(MATERIALS PROVIDED begins)

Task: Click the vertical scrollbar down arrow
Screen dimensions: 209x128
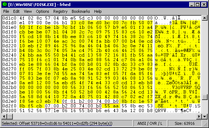Action: 204,117
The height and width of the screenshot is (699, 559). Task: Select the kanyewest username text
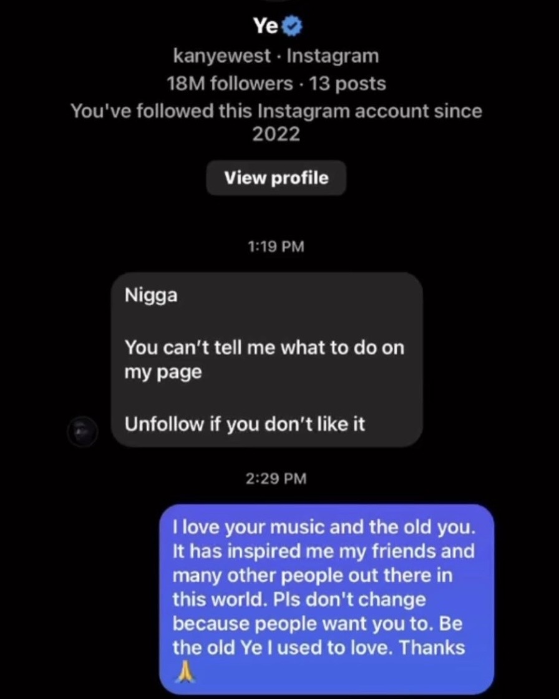pos(222,56)

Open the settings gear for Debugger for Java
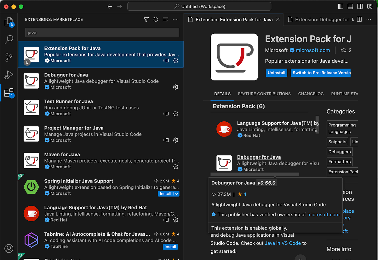click(x=175, y=87)
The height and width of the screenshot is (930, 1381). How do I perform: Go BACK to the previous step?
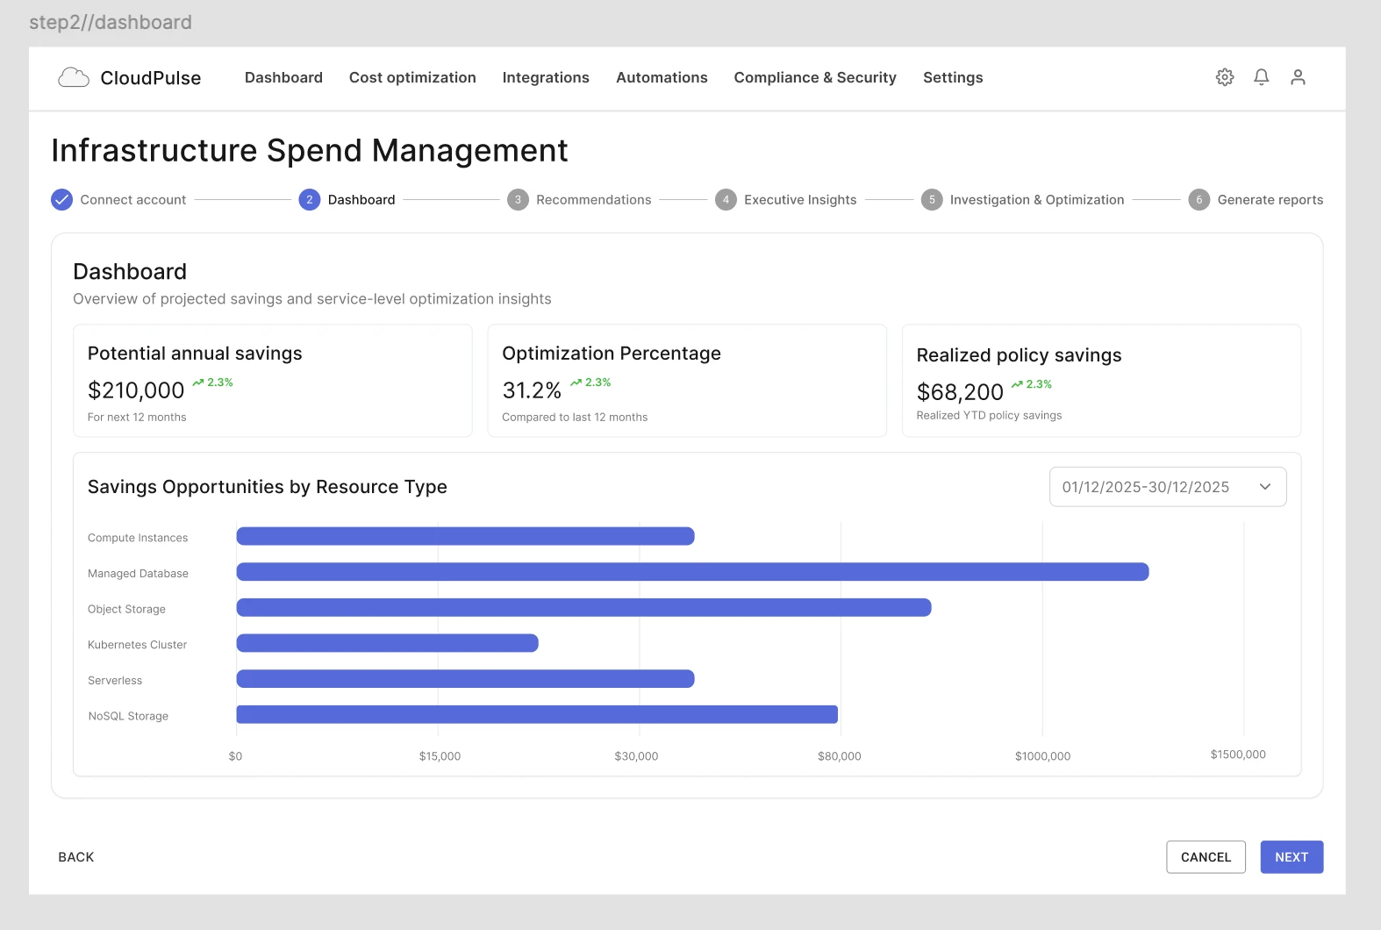76,857
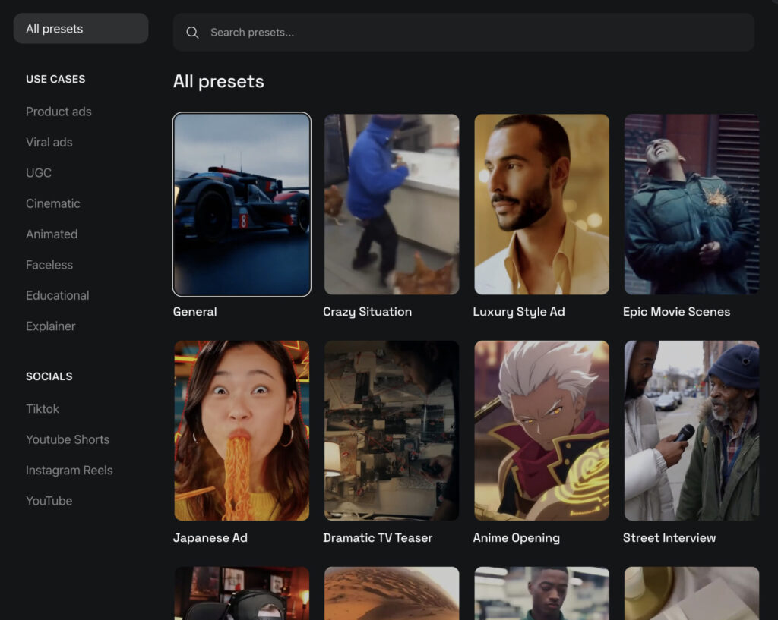Select the Japanese Ad noodle thumbnail

tap(242, 430)
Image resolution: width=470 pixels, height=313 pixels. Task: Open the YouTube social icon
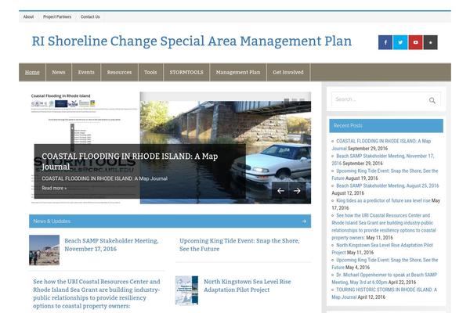(x=415, y=42)
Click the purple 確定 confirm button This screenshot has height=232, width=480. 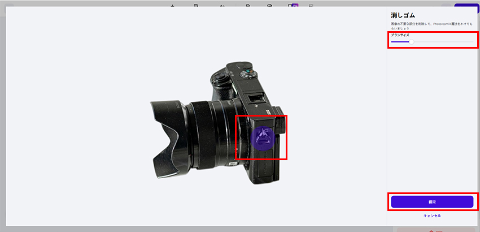(431, 202)
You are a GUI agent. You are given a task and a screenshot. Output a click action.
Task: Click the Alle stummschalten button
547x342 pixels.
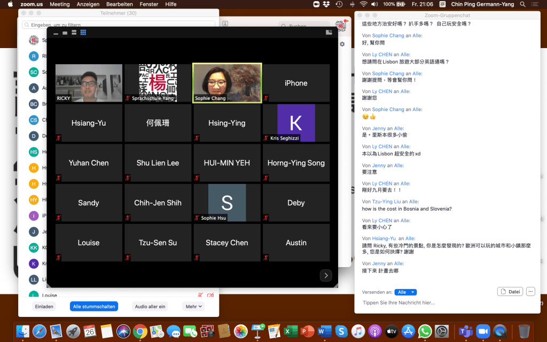click(93, 306)
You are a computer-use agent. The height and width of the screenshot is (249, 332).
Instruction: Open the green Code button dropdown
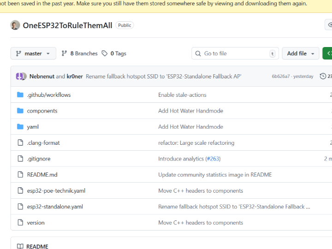pos(327,53)
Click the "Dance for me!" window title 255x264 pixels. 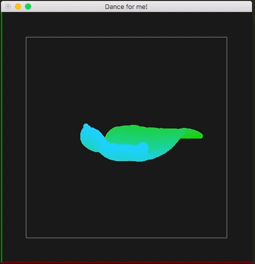[126, 7]
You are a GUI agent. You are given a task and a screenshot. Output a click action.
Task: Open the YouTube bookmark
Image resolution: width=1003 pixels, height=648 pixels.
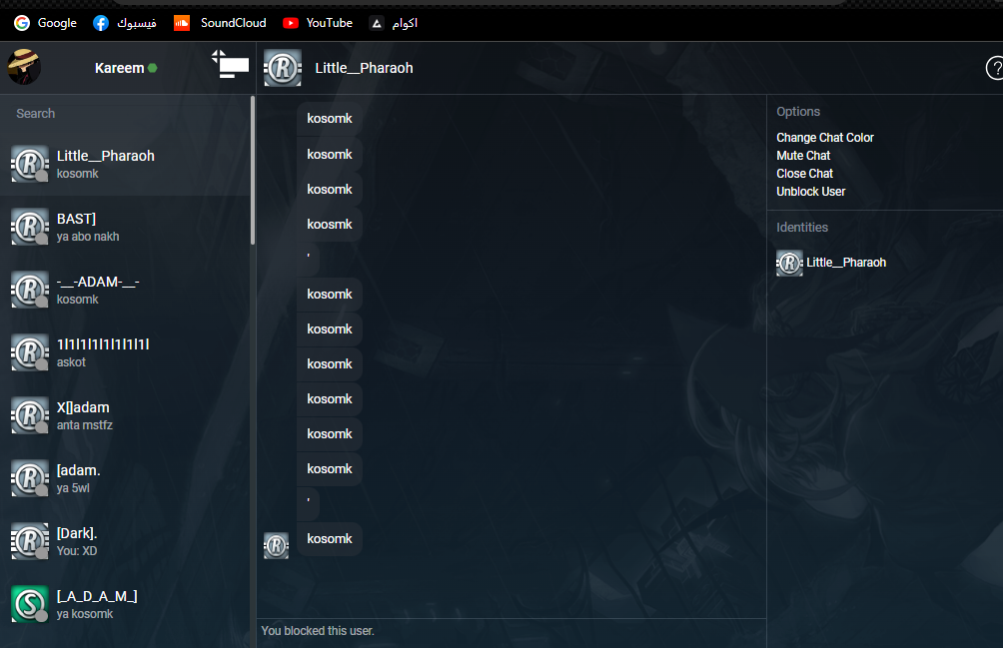317,23
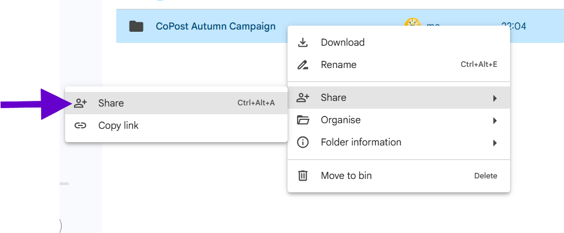Click the Organise menu label
This screenshot has width=564, height=233.
pos(340,120)
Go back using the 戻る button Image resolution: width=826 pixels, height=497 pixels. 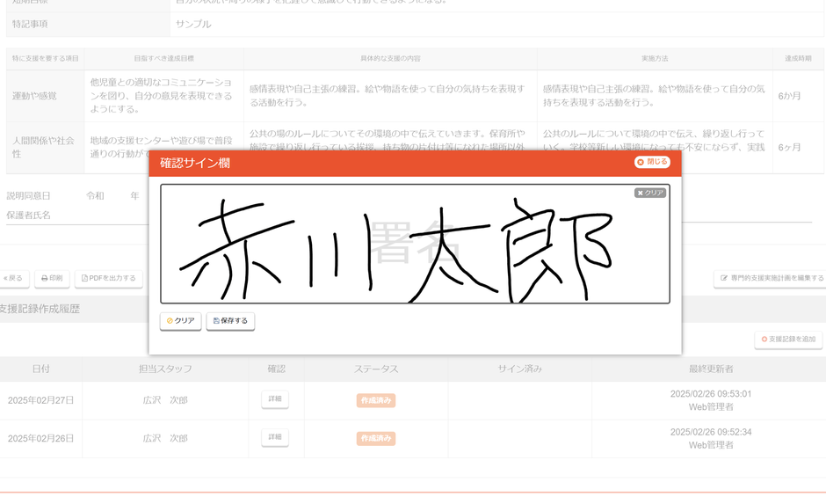click(x=13, y=278)
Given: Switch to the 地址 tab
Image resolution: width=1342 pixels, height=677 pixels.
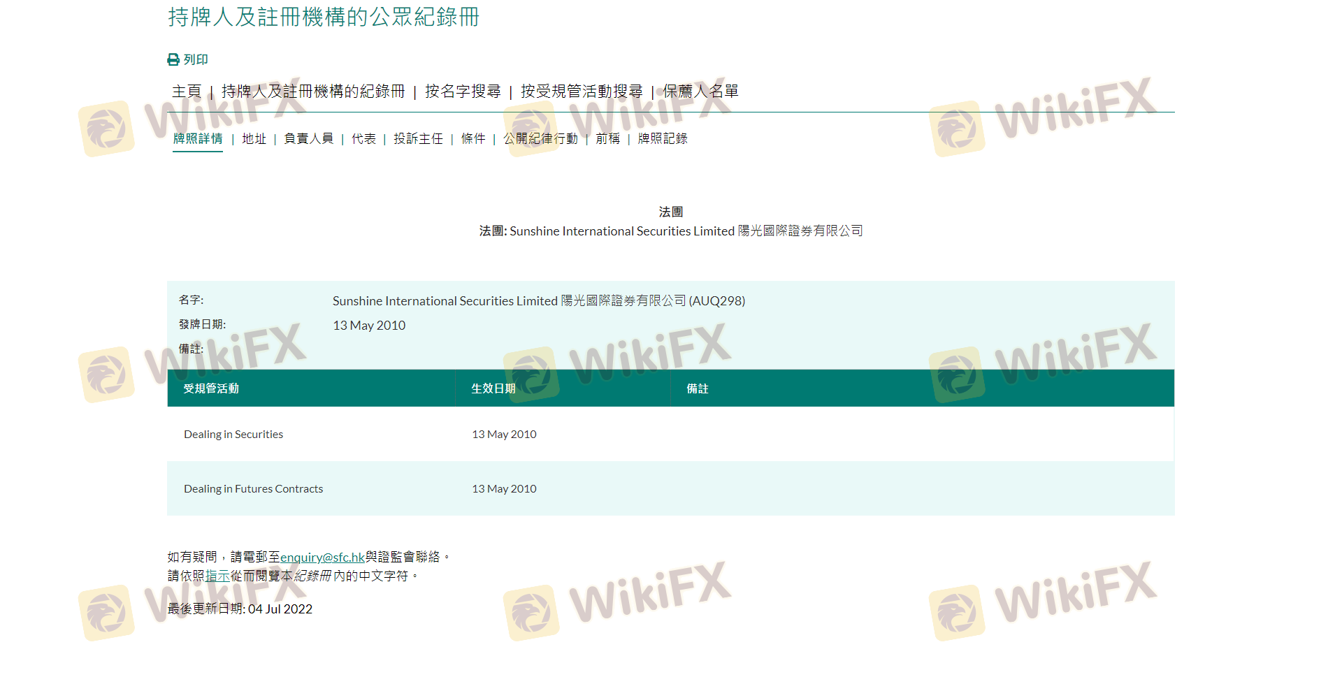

(MATERIALS PROVIDED ends)

# WHAT YOU NEED TO DO
Exactly the lines running from the one with "Given: Switch to the 地址 tab" through the end of the listing above must be output, both ends included. No pictures belong in the output.

# THE COMPLETED TASK
Given: Switch to the 地址 tab
Image resolution: width=1342 pixels, height=677 pixels.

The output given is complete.